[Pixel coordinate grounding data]
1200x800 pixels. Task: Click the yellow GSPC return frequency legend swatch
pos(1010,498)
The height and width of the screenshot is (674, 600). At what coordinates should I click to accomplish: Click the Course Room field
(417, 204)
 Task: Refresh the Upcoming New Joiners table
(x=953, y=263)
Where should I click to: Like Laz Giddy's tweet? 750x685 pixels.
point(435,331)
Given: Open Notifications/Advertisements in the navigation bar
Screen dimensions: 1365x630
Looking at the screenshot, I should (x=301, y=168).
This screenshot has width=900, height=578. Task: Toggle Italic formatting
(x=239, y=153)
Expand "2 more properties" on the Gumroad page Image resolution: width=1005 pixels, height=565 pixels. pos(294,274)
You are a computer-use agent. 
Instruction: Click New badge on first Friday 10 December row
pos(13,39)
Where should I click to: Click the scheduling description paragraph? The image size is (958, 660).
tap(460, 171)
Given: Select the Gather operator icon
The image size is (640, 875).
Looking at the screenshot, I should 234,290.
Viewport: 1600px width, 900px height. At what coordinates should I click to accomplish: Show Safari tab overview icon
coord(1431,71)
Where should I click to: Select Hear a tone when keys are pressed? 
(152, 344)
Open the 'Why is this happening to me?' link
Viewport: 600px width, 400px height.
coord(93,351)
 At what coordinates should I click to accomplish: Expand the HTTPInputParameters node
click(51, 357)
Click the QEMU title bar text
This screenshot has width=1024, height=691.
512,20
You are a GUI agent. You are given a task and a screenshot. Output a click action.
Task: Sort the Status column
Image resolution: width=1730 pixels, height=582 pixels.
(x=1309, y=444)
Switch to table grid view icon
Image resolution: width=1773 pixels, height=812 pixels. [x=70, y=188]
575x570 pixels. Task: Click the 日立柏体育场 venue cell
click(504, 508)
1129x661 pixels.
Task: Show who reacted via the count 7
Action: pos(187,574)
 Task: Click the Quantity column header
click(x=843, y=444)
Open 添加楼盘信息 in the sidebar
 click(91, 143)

Aim of the task – Each line from the one containing "Task: Click the Quantity column header" to the close of the records must appear in the output exactly, and no other line.

Output of the exercise –
 Task: Click the Quantity column header
click(x=843, y=444)
Open 添加楼盘信息 in the sidebar
 click(91, 143)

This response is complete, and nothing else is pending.